_Exercise details_
Every line of the entries below from the one containing "Task: Open the question mark help icon" to the one containing "The image size is (366, 165).", both ends included, must be written out exactly. No other line belongs in the answer.

======== Task inputs

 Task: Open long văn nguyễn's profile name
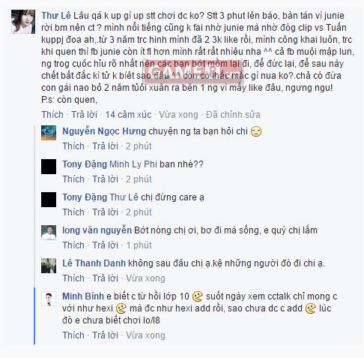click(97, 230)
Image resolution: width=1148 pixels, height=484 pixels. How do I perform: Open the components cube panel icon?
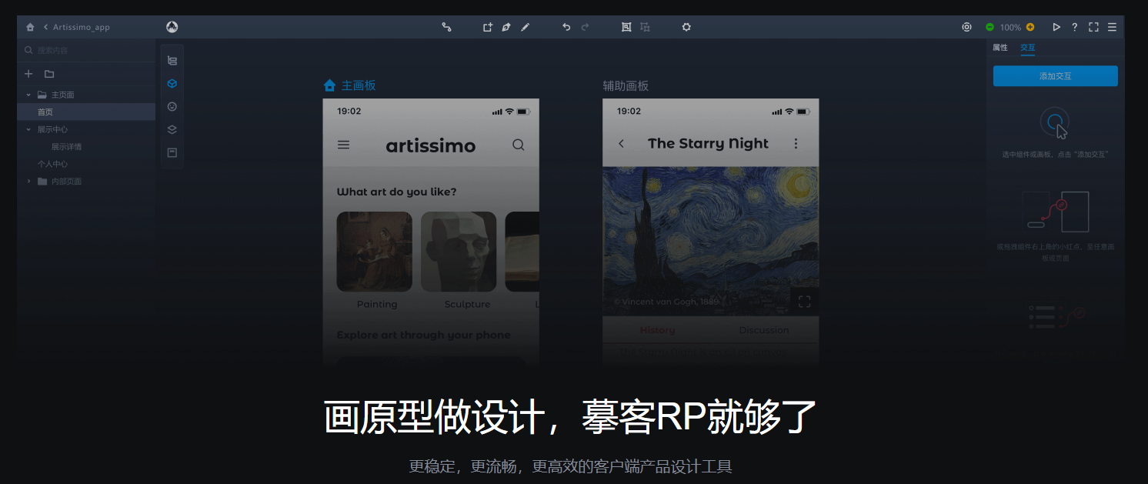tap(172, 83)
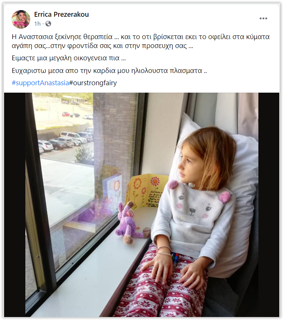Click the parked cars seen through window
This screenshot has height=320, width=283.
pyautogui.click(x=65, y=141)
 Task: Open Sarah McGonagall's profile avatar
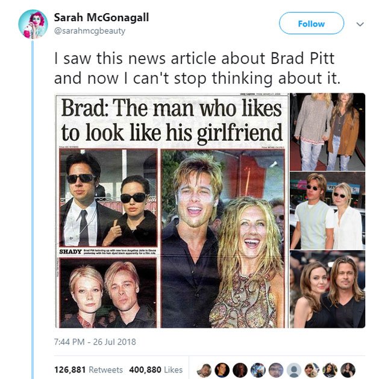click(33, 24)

================
======== Task inputs

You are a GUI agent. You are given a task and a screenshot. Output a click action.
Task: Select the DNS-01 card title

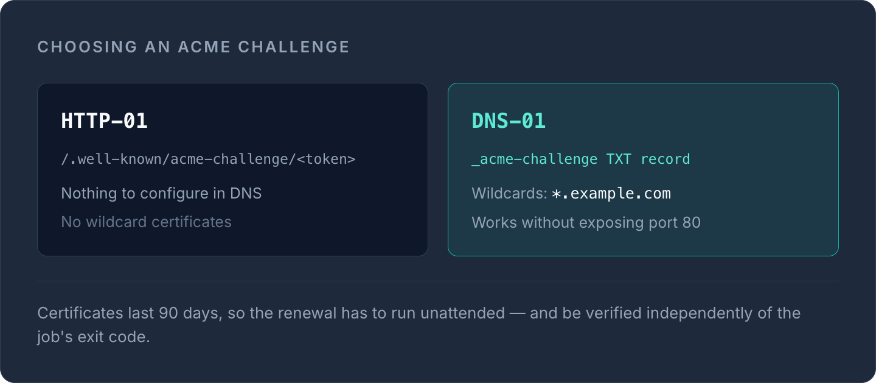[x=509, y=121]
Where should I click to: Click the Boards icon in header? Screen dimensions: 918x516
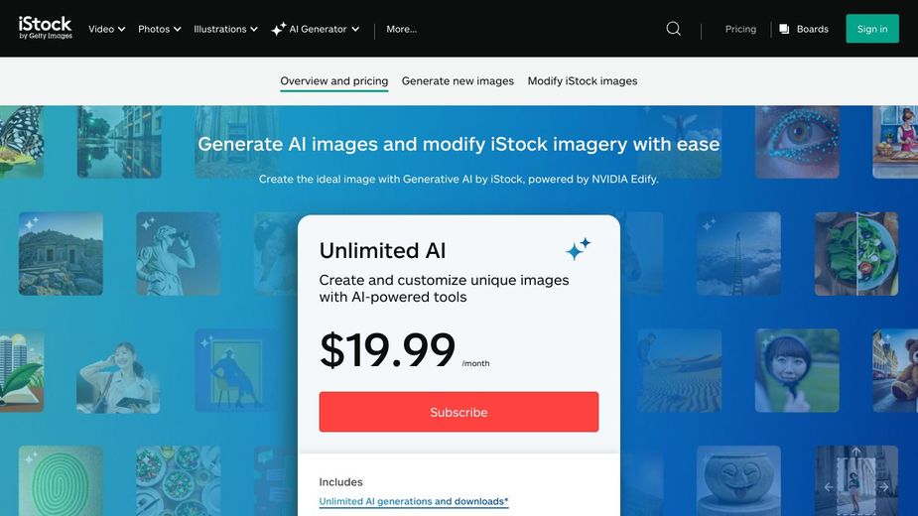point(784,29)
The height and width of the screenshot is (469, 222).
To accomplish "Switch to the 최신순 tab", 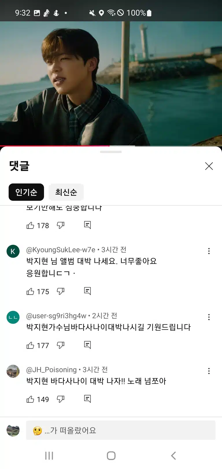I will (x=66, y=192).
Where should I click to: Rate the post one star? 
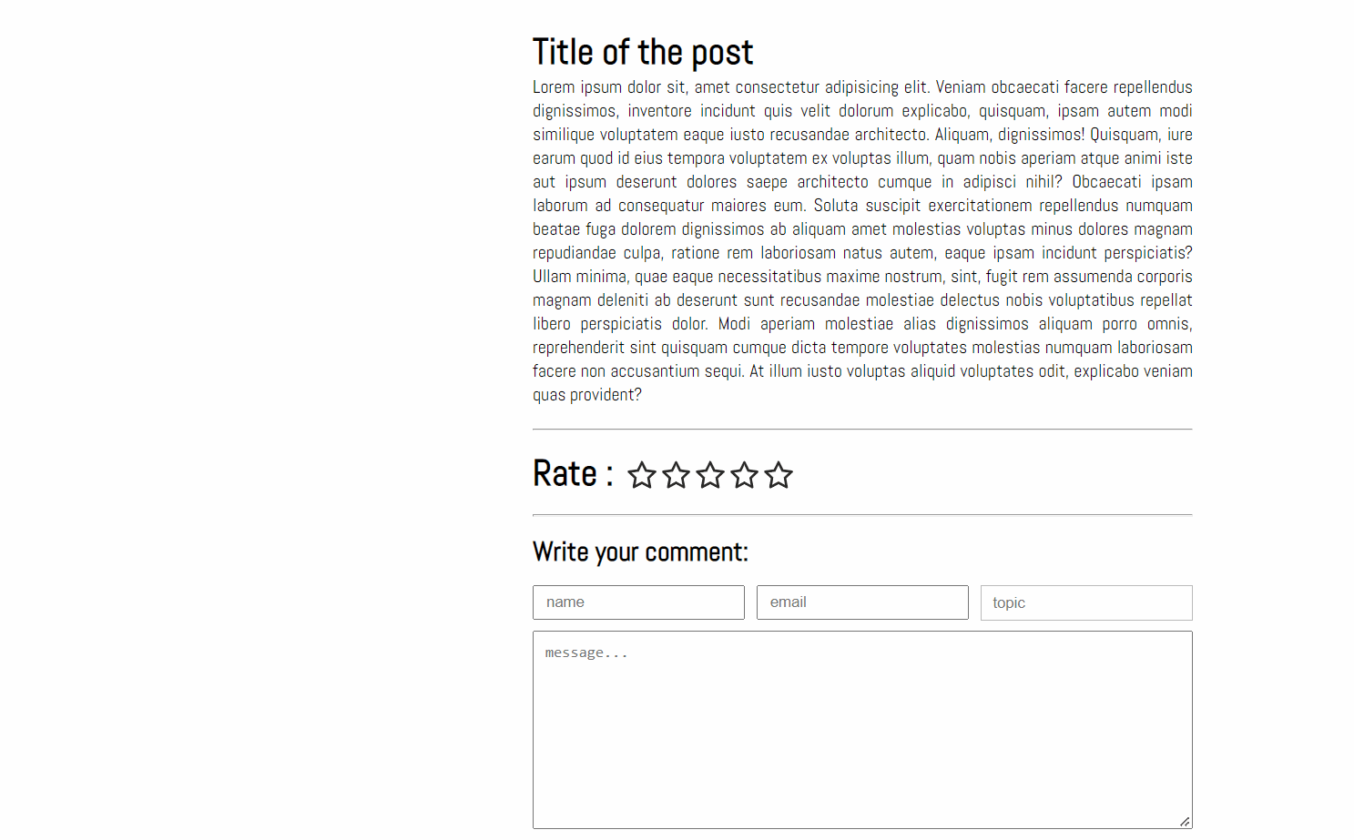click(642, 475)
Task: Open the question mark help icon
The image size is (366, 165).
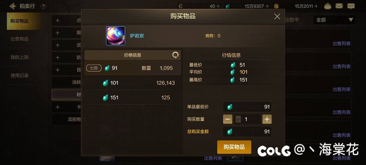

================

_Output of the exercise_
Task: Open the question mark help icon
The image size is (366, 165).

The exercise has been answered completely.